Stored data entries
^^^^
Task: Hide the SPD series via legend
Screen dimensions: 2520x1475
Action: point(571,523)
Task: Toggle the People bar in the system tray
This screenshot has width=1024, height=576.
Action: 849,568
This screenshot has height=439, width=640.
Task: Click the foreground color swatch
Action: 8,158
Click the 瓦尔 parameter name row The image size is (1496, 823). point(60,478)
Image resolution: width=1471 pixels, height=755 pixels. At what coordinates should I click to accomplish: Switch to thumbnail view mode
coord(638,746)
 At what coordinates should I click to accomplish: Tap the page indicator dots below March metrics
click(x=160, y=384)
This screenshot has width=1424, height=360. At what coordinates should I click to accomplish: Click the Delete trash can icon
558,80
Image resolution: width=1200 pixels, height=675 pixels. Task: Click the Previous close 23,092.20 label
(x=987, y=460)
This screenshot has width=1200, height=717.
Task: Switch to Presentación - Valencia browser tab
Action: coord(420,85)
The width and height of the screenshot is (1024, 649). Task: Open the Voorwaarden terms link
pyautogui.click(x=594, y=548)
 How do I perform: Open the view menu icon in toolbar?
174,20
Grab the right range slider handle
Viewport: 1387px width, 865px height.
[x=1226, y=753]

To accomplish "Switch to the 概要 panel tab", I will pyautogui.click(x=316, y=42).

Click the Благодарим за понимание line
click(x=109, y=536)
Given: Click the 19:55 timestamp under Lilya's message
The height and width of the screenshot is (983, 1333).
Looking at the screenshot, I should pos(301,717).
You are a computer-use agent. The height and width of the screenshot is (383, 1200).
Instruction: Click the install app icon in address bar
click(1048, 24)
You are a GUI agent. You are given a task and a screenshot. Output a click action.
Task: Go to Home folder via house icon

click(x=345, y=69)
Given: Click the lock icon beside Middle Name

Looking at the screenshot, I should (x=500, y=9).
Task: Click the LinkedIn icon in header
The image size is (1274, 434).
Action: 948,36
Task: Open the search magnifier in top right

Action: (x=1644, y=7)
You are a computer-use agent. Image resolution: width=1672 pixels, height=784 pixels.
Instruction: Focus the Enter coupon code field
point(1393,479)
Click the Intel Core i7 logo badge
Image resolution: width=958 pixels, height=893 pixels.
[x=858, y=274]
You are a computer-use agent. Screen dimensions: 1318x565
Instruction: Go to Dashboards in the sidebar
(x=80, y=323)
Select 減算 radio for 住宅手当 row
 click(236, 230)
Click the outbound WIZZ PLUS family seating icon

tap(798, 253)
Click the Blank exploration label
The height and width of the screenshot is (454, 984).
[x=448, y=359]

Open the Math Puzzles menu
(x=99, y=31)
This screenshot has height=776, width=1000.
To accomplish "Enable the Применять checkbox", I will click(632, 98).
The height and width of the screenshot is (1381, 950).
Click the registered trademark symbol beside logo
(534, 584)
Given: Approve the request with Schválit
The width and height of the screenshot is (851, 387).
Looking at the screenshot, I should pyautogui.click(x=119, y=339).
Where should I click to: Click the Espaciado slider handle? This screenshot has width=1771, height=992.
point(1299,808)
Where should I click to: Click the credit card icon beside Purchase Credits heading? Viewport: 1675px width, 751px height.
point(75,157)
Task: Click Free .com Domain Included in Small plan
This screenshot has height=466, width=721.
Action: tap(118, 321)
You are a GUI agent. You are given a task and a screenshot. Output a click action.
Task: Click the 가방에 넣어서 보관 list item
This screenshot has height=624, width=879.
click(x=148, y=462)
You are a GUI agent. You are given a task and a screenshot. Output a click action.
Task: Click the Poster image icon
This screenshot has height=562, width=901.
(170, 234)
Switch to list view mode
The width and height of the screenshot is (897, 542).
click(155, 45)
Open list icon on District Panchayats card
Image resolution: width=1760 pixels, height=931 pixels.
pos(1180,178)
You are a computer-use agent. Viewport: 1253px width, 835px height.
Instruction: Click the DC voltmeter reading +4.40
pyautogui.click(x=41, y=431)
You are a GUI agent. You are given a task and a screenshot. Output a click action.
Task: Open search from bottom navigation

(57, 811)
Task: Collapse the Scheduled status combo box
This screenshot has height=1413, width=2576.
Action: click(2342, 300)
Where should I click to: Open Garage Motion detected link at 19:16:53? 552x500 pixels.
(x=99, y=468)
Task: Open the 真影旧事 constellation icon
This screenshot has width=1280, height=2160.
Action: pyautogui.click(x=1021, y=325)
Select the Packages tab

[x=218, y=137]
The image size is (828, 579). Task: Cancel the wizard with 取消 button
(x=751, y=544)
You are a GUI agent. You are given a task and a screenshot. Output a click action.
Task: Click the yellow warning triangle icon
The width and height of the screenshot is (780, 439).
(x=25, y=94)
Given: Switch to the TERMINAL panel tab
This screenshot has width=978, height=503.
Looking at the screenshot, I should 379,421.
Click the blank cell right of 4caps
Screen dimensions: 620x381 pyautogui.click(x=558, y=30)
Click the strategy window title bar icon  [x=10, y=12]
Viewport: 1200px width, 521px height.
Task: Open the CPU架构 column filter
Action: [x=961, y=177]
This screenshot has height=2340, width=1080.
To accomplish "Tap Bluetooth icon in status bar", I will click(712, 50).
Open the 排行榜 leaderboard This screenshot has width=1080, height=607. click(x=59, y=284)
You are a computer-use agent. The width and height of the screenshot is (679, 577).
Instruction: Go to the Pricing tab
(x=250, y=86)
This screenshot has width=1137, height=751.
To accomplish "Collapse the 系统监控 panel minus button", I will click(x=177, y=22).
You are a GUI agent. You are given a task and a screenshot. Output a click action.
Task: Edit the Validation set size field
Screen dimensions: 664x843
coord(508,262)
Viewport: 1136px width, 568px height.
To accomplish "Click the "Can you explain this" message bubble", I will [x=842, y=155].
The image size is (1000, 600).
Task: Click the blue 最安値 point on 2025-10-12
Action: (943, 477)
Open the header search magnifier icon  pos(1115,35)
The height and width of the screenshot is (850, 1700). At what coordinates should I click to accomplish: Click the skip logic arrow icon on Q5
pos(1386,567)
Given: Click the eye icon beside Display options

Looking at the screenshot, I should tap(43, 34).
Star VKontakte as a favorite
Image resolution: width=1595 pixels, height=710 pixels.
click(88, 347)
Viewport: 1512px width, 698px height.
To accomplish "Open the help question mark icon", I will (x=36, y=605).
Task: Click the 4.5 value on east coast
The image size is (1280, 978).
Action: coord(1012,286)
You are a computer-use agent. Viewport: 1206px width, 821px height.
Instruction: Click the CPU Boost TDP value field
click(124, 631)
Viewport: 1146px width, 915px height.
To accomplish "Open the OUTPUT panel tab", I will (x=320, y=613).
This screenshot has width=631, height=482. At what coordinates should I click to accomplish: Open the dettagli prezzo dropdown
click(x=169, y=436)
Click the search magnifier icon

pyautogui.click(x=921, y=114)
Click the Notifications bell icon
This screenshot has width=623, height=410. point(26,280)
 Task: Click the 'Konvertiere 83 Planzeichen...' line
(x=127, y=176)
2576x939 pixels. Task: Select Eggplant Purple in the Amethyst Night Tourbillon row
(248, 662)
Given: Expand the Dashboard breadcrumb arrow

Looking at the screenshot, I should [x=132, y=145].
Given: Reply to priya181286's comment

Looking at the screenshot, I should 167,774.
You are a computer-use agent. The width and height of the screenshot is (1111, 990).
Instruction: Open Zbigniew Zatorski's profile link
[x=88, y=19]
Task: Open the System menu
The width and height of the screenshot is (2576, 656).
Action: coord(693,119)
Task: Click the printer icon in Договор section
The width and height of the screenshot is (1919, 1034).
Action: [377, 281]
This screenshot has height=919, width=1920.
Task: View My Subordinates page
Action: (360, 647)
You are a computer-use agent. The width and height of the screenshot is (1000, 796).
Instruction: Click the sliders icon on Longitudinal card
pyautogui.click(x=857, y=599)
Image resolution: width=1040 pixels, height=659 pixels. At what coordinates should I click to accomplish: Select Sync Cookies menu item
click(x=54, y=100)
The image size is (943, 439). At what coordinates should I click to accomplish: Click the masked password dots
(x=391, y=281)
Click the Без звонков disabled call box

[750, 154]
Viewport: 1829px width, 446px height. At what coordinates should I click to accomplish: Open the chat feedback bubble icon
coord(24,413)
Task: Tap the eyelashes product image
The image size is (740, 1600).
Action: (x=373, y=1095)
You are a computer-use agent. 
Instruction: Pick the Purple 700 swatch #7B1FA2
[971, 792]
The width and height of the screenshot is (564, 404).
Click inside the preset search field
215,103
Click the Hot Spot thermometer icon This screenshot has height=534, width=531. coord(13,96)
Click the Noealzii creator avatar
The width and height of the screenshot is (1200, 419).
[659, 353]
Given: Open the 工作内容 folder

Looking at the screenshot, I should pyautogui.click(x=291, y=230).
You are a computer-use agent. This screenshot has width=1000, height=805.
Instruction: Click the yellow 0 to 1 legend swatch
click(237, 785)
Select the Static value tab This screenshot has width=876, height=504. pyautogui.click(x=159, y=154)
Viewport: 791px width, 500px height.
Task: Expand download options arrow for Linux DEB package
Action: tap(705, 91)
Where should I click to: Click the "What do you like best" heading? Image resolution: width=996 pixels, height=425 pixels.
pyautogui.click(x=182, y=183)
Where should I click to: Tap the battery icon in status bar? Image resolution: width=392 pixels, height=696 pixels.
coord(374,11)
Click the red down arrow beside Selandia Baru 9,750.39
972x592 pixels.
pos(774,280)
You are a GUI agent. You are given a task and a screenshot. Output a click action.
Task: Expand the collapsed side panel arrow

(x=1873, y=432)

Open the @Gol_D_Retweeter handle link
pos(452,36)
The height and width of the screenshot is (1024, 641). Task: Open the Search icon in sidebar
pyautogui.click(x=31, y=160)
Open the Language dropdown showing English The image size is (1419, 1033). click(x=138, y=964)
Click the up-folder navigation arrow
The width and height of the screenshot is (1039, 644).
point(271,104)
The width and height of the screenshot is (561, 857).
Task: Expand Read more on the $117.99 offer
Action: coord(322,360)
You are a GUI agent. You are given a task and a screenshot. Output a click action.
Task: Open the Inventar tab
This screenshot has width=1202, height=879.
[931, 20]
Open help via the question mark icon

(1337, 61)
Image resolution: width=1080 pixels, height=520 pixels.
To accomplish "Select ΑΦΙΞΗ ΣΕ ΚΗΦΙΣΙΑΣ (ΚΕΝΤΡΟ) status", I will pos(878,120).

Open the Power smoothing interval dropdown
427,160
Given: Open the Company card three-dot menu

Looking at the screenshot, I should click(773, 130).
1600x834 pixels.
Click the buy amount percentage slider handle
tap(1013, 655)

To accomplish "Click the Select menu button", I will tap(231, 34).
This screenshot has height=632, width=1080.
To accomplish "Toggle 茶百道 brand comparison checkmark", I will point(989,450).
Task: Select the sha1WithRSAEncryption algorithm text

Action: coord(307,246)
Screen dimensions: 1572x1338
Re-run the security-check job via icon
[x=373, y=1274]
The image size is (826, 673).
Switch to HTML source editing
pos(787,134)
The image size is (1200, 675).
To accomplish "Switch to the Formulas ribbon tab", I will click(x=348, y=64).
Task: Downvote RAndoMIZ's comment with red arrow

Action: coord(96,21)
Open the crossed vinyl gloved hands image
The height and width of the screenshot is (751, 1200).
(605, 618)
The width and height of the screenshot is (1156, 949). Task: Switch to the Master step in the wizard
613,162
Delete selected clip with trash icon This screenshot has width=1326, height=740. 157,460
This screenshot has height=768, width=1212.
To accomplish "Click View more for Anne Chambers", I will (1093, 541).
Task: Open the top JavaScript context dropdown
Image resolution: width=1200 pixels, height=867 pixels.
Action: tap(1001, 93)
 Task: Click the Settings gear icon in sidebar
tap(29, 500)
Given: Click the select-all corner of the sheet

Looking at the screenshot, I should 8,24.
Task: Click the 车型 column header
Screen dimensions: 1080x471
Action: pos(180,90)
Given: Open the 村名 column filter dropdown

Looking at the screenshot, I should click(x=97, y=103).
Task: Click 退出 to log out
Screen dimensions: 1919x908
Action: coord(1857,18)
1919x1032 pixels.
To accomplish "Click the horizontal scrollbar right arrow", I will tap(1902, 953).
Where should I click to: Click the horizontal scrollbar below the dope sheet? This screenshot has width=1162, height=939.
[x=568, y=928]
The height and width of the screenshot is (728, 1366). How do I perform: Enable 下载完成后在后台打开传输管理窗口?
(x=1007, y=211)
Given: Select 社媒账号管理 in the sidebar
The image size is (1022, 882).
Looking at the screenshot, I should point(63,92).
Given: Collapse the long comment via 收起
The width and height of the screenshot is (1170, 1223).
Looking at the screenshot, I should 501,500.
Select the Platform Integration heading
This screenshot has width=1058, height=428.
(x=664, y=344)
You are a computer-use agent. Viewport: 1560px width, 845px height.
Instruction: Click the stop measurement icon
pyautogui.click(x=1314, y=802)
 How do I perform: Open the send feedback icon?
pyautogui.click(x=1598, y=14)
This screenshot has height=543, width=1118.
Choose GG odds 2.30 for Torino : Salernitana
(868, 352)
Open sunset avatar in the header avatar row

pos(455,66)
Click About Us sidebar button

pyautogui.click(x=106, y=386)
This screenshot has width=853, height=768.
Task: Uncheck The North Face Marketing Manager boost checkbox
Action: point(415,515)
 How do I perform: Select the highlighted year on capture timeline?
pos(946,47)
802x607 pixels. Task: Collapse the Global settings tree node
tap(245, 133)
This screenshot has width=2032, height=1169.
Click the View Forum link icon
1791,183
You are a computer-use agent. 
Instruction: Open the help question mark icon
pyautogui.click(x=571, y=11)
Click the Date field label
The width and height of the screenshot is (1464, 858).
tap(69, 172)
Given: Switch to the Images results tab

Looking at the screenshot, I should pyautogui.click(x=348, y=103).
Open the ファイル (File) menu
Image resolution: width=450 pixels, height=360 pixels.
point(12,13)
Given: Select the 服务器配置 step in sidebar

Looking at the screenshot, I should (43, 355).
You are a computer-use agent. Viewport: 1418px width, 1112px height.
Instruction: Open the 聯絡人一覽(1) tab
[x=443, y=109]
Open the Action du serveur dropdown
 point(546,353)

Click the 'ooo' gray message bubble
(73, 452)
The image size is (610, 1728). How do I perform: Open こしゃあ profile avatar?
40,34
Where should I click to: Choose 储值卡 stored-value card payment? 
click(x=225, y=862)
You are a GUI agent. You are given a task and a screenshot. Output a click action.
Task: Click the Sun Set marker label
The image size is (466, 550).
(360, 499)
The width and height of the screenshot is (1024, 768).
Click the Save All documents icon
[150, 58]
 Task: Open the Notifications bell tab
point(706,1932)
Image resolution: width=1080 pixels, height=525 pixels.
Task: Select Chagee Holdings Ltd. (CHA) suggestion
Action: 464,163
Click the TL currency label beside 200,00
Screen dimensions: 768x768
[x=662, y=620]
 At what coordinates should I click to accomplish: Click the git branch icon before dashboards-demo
^^^^
__TASK TO CARRY OUT__
For the string "Toggle", show each line of the entries above where it occurs.

__SOLUTION__
Task: Toggle the People bar in the system tray
To accomplish "Toggle 茶百道 brand comparison checkmark", I will point(989,450).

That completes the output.